Les Maximes de La Rochefoucauld apparaissent comme une oeuvre d’une extrême lucidité. Cherchant à révéler les véritables desseins qui gouvernent l’âme humaine, l’auteur découvre que l’amour-propre, ce monstre « inconstant d’inconstance » (première maxime supprimée), dirige l’homme, qui ne saurait se connaître véritablement dans la mesure où toute maîtrise parfaite de soi semble illusoire. Il s’agit donc de dénoncer les illusions humaines à l’aide d’un style sec et tranchant. Oeuvre puissante et démystificatrice, Les Maximes de La Rochefoucauld sont un portrait au vitriol d’un idéal illusoire qui a gouverné l’ensemble du premier XVIIe siècle, à savoir la figure du héros. La lucidité critique de l’auteur lui permet de faire l’anatomie des replis du coeur humain. Une fois encore, cette étude de l’homme par le moraliste nous permet de saisir tout l’intérêt qu’a le XVIIe siècle pour les passions.
Ces dernières sont finement analysées par une écriture au scalpel, car les maximes sont autant de traits décochés dans l’esprit et le coeur du lecteur. On ne saurait pourtant réduire cet ouvrage à un ensemble de remarques pessimistes visant à détruire l’homme. La Rochefoucauld invite en effet son lecteur à mener une réflexion personnelle. Lire La Rochefoucauld donne à penser et ce dernier ne nous prescrit aucun comportement.
Comme l’amour-propre gouverne l’homme et le monde, La Rochefoucauld fait un constat pessimiste : l’intérêt personnel ne laisse aucune place à la générosité ou à un altruisme véritable. En révélant la face cachée de comportements considérés comme exemplaires, l’auteur montre à quel point les vices et les vertus sont toutes relatives. Les grands et les sages sont démasqués comme le montre le frontispice de l’oeuvre où Sénèque est démasqué par l’amour de la vérité, seul amour qui pourrait peut-être échapper au mélange des passions. Le pessimisme de La Rochefoucauld nait évidemment de sa lucidité.
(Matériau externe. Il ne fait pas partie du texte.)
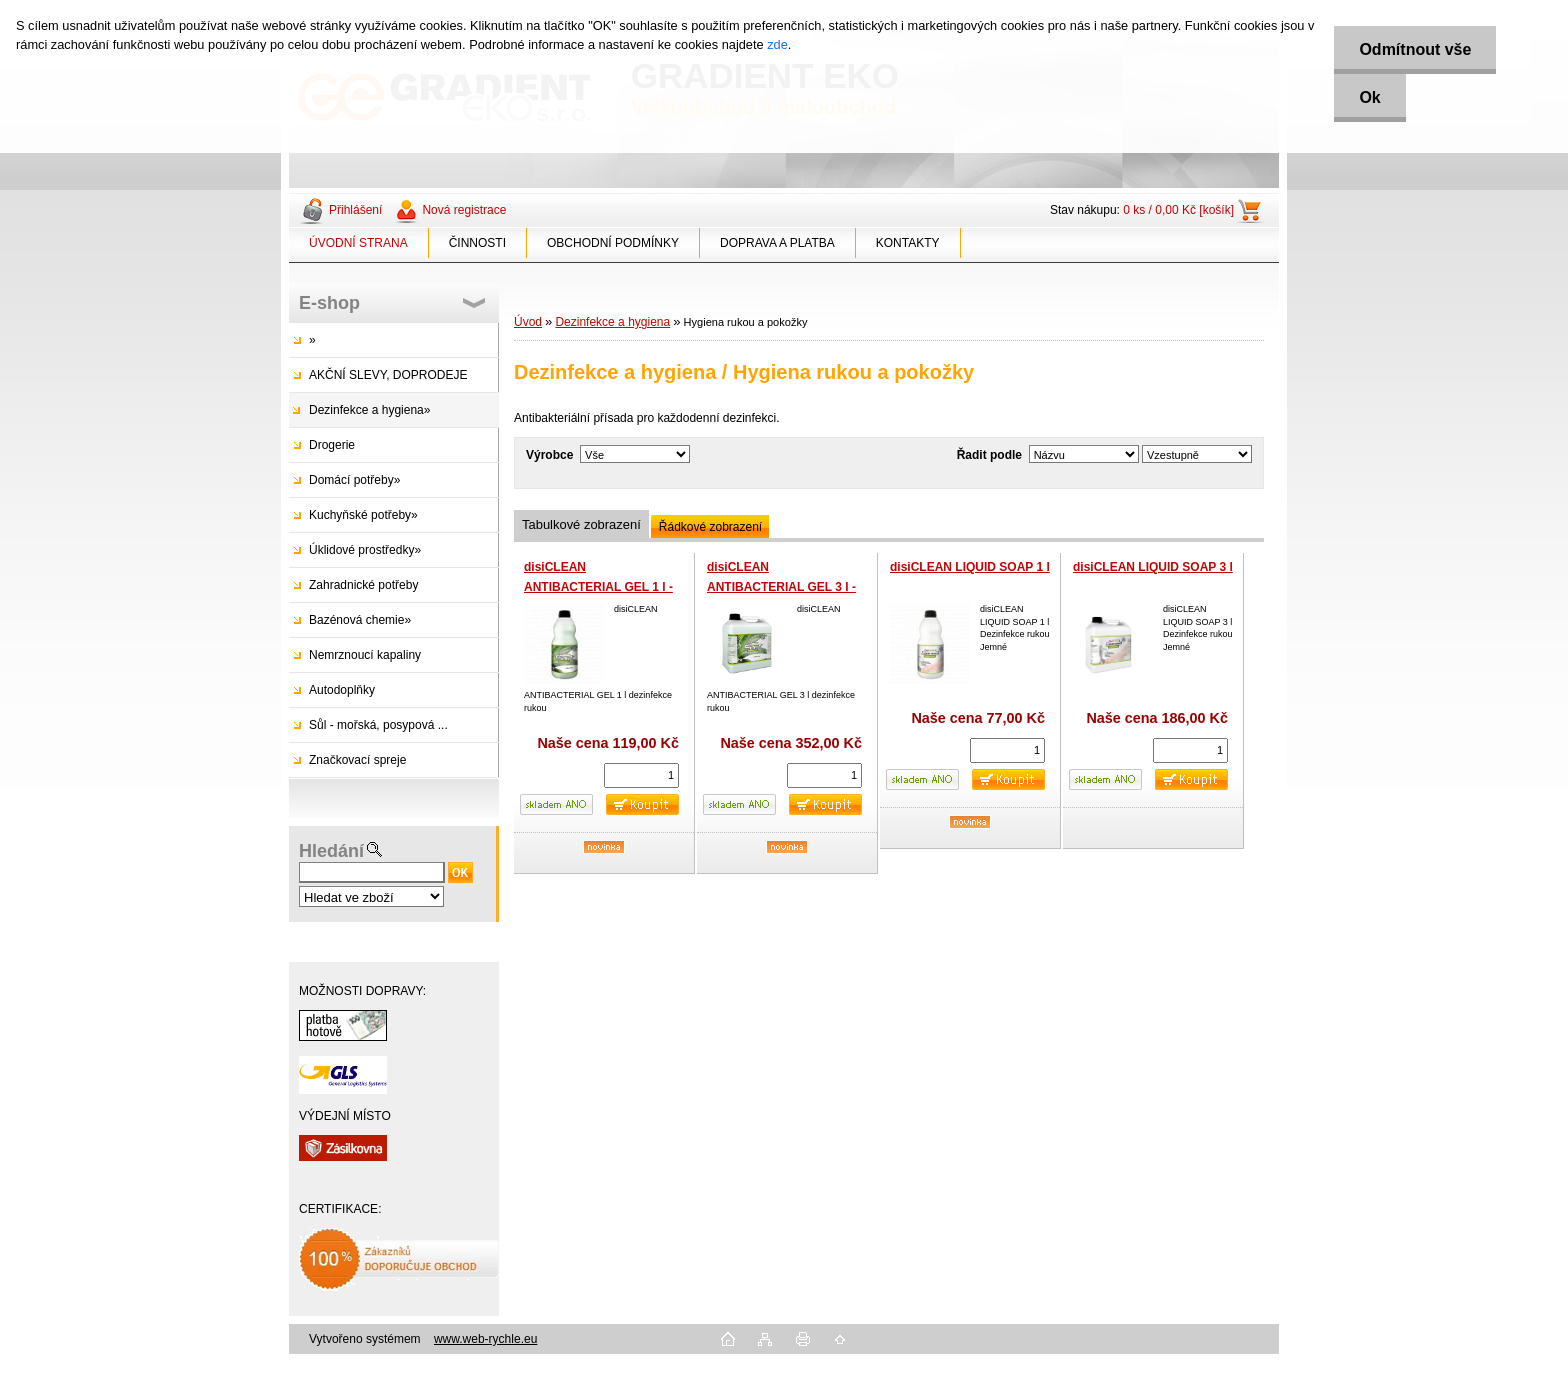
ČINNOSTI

La société, et plus particulièrement la Cour, apparaît alors comme un grand théâtre où les masques sont trop nombreux pour atteindre une quelconque vérité sincère. L’oeuvre de La Rochefoucauld répond à une écriture du paradoxe qui est constitutif de la nature humaine. Cet aspect paradoxal de l’homme se retrouve à l’échelle du siècle et Les Maximes sont une oeuvre qui montre toutes les complexités des rapports qu’entretiennent le XVIIe siècle et les passions : à la condamnation morale sans appel répond une sublimation esthétique de taille et c’est bien ce que nous prouve La Rochefoucauld.
Quelques citations
Maxime 3 : « Quelque découverte que l’on ait faite dans le pays de l’amour-propre, il y reste encore bien des terres inconnues. »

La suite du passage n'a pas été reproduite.